Tulsi Giri, vice chairman of the Council of Ministers during the royal regime, has accused the Rayamajhi Commission of having a political agenda, and said he would have nothing to do with the report.
The Commission for the Investigation of Abuse of Authority (CIAA) summoned Giri last week and interrogated him for nearly two hours. On his way back, Giri challenged the commission to make the report public, and told the reporters present: "The media has the right to ask the government for information."
The report tabled by the Rayamajhi Commission indicates that royal ministers misused funds and were responsible for suppressing the People's Movement.
"Hasn't the prime minister been accused by the Supreme Court before, and didn't the CIAA want to take action against him? How can he take action against me?" fumed Giri. "Does it stop being suppression if the prime minister is involved?"
Giri argued that new laws could not be made to retroactively take action against him for what happened in the past. But he did say that he would trust the verdict of the CIAA over that of the Rayamajhi Commission, because it has a clear mandate and is not influenced by politics.

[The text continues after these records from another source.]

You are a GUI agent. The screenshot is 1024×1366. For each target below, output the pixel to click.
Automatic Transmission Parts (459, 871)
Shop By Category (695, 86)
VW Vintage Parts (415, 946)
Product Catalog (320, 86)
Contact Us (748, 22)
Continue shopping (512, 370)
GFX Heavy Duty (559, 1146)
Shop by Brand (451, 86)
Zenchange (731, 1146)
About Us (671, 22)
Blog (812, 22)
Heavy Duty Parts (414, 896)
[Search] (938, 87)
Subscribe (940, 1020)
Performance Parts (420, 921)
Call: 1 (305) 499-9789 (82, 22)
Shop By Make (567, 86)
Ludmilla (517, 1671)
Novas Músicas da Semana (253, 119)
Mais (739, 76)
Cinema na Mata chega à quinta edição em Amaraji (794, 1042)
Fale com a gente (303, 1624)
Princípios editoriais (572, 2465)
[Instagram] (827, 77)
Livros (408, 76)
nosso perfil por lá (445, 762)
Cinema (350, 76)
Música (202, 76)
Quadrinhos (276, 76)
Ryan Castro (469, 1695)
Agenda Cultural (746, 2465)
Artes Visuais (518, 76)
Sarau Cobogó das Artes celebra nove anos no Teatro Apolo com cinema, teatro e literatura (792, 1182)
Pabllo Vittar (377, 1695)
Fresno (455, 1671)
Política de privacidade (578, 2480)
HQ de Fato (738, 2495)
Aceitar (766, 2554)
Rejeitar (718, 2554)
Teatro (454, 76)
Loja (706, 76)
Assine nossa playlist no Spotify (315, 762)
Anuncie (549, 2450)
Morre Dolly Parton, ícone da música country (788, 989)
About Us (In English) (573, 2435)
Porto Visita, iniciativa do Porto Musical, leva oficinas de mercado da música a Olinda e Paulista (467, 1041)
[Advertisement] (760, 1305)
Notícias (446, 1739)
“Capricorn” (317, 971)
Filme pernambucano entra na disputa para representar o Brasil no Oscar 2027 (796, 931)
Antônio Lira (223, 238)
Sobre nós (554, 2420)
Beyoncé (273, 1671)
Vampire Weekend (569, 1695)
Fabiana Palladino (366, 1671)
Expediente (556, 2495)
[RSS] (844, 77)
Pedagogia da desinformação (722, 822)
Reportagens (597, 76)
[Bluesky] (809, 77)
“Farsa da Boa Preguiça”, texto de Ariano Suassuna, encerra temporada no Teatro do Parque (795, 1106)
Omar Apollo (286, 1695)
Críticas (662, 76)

When asked what he would do if a case were filed against him, Giri answered angrily: "When a constitutional body summons me for an interrogation, I show up. I am a commoner who follows the law, I don't go looking for stones to pelt because I am asked to show up for questioning."
Giri responded angrily when asked about his role in attempting to put down the Jana Andolan last spring, and countered, "So many people died in the tarai, where is the commission to investigate those deaths?"
The CIAA also summoned royal Minister for Education and Sports Radha Krishna Mainali and regional administrators Rabindra Chaktrabarti and Prajapati Koirala.